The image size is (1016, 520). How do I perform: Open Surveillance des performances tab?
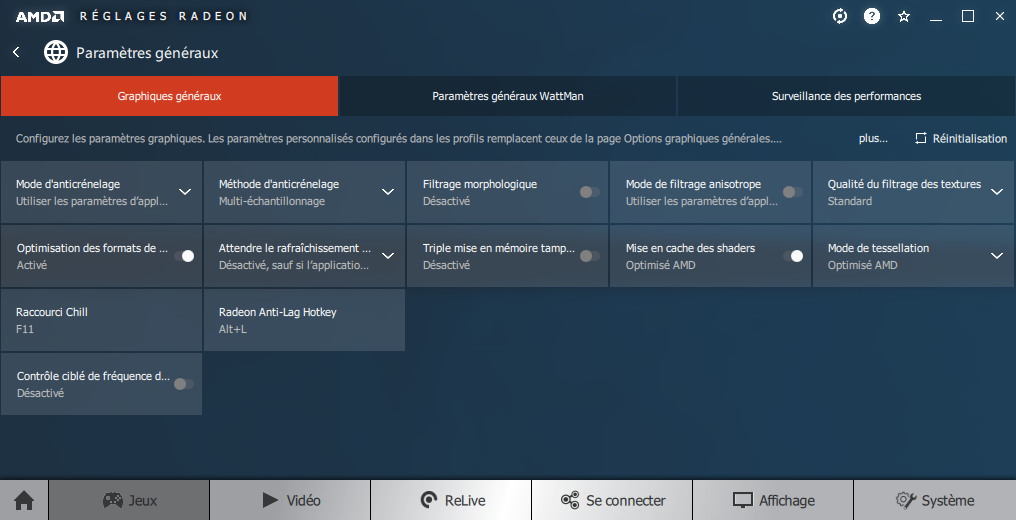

* * *

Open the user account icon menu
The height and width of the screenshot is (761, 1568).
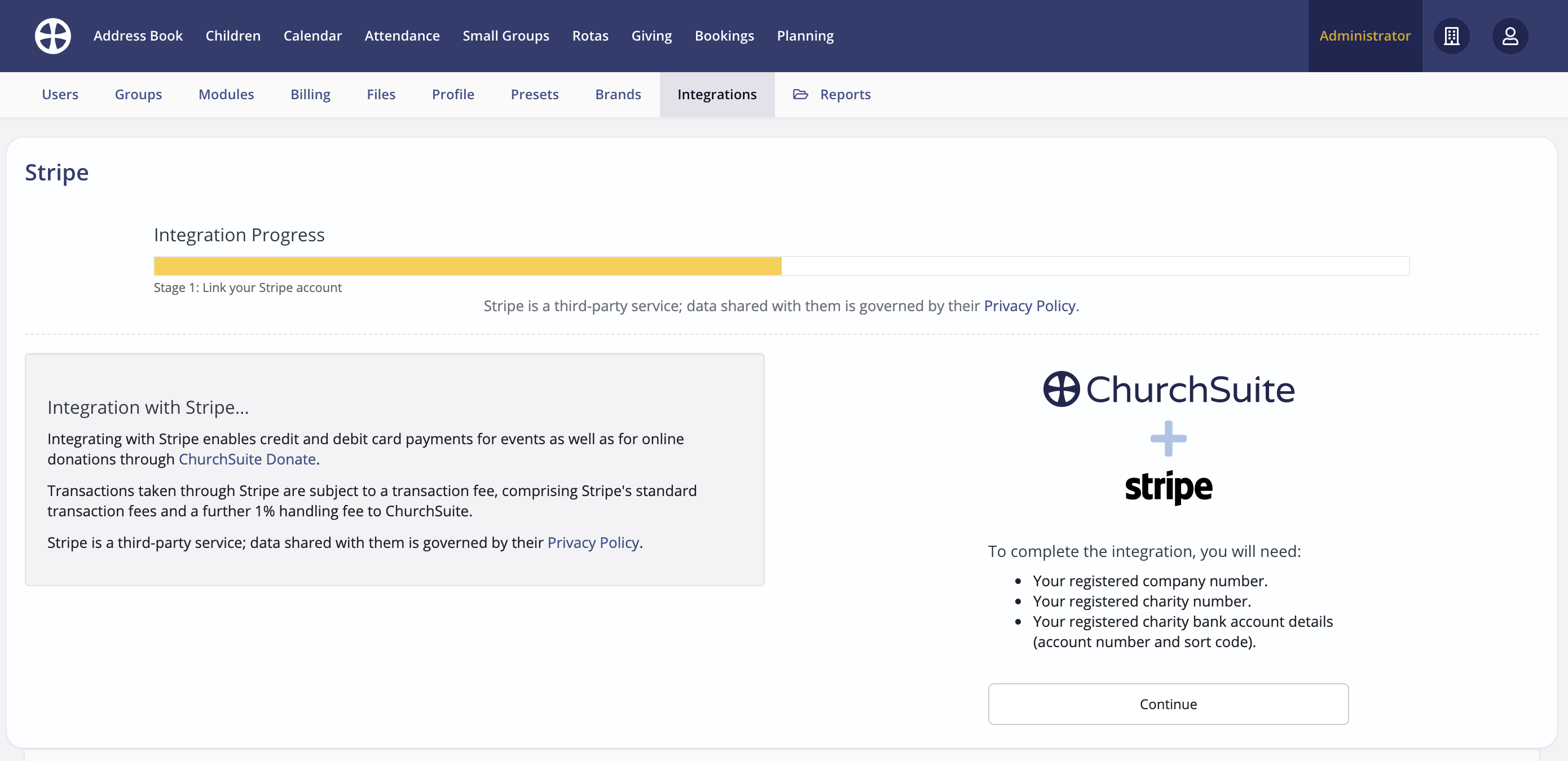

--

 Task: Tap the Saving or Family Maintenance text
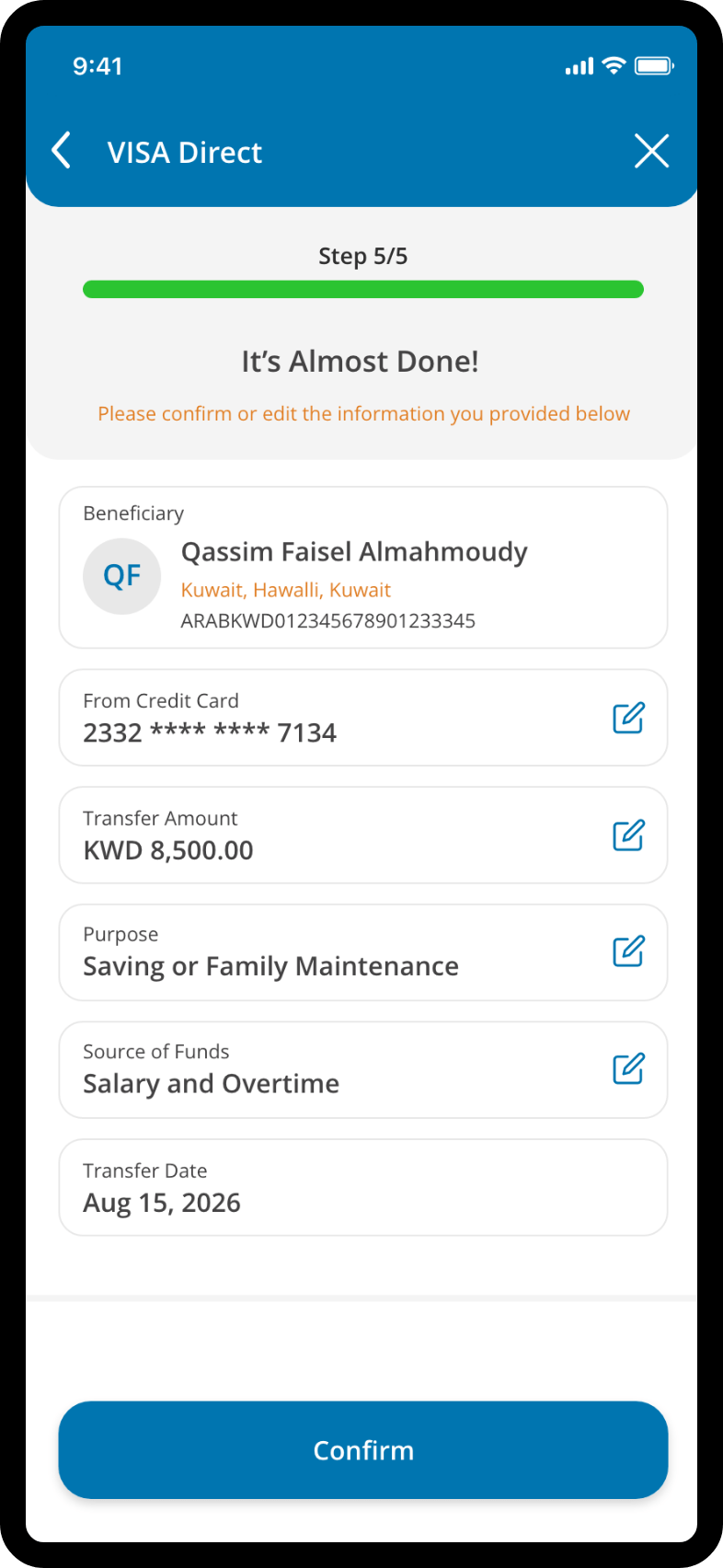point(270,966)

• _REQUIREMENTS_
Format the lines of the records starting at the line that contains "Open the user account icon menu" and ending at the line that contains "The height and" as a JSON list of strings, with one string per line and blank lines omitted.

• _RESPONSE TO THIS TASK_
[
  "Open the user account icon menu",
  "The height and width of the screenshot is (761, 1568)."
]